● **Work to complete**: Copy every line of the rows below that contains the string "This".

________________________

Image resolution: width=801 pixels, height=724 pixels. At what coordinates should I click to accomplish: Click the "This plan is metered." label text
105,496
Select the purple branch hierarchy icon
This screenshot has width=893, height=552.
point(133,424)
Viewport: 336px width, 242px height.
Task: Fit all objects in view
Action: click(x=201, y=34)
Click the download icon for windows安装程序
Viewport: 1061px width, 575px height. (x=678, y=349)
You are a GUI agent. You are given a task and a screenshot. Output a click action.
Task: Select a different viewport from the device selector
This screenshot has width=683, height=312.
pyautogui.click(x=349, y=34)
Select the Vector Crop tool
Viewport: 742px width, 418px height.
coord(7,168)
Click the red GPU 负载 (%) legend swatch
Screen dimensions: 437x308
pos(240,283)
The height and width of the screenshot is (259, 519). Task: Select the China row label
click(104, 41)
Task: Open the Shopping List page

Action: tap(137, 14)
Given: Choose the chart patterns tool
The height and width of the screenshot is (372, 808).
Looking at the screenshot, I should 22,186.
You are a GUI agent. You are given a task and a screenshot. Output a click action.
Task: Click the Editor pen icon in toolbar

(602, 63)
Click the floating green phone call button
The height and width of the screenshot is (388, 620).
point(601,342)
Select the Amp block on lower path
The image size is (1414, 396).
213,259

________________________

● **Final answer**:
Image resolution: width=801 pixels, height=724 pixels. At what coordinates should I click to accomplish: Click the "This plan is metered." label text
This screenshot has width=893, height=552.
This screenshot has width=683, height=312.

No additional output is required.